EU OJ Regulation 2026/447: What the New Dual-Use Annex Changes for Chip Exporters

The EU's latest dual-use annex update adds three new semiconductor manufacturing equipment categories and tightens the catch-all controls threshold. Most compliance teams won't see it for weeks. Here's what changed and why the timing matters.

What happened

The EU Official Journal published Regulation 2026/447 on 27 May, amending Annex I of the dual-use Regulation (2021/821). Three new entries were added to Category 3 of the Control List, covering: (1) advanced etch equipment capable of sub-2nm feature processing, (2) epitaxial growth systems with specific temperature uniformity thresholds, and (3) metrology systems with sub-angstrom resolution.

Simultaneously, the catch-all control threshold in Article 4 was lowered for Category 3 items destined for countries under the EU arms embargo — which currently includes Russia, Belarus, Myanmar, and North Korea.

Why most teams will miss it

The EU Official Journal is not indexed in the way the US Federal Register is. There is no RSS feed, no structured notification system, and no plain-English summary published alongside the regulation. The PDF is published in all 24 EU official languages simultaneously, with the English version typically running 40–80 pages including all annexes.

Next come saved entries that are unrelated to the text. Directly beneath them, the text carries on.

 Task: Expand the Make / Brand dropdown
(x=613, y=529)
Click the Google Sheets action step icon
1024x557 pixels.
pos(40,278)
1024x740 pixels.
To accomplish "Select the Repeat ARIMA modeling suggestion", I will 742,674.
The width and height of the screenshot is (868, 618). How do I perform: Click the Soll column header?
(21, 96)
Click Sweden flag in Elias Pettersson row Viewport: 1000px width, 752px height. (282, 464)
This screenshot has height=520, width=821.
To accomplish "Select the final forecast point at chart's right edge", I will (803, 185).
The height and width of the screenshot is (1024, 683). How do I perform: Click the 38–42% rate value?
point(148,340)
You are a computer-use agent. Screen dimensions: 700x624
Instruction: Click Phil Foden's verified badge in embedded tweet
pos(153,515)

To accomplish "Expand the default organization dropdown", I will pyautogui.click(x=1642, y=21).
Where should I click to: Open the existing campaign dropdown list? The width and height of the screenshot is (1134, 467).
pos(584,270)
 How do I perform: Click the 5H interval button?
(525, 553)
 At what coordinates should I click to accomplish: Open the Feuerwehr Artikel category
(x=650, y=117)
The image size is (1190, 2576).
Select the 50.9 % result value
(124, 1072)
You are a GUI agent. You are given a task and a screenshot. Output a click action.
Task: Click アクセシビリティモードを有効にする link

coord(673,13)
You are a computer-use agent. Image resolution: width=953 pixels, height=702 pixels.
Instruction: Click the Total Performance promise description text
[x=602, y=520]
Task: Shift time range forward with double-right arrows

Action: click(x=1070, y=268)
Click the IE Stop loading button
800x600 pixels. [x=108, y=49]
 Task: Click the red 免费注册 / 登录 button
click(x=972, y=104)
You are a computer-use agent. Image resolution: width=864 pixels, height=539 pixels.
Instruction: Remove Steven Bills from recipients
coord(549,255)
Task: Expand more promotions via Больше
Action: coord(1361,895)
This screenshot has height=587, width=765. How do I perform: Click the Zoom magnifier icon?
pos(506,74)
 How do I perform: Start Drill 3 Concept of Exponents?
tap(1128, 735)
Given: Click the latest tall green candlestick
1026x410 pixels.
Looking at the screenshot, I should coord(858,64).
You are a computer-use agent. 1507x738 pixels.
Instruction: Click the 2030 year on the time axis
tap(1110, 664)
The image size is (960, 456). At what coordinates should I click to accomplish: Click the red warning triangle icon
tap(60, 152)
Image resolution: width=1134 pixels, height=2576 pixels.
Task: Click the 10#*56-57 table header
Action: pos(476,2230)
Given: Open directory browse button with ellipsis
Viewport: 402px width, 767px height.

The typical compliance workflow — a manual check of the EUR-Lex website — would have found this update only if someone checked on 27 May specifically. The regulation became effective on the date of publication.

The practical impact

For equipment vendors: if you sell advanced etch or epitaxial growth systems, your classification status may have changed overnight. Products that were previously controlled under a different entry — or were potentially EAR99 equivalents under EU rules — may now fall under an explicit entry requiring export authorisation for a broader range of destinations.

For semiconductor fabs with EU operations: the catch-all threshold change means that transfers of Category 3 equipment to Russia-related entities (including non-Russian entities subject to EU sanctions designations) require additional end-use screening even if the item is not explicitly listed.

What to do

  1. Check your product classifications against the new Annex I entries. The control parameters are specific — if your equipment operates near the thresholds, get a formal classification opinion.
  2. Review your EU export authorisations for any outstanding shipments. If your classification has changed, existing licences may no longer cover the transaction.
  3. The catch-all threshold change is immediate. Update your screening procedures to flag Category 3 items destined for catch-all-covered destinations.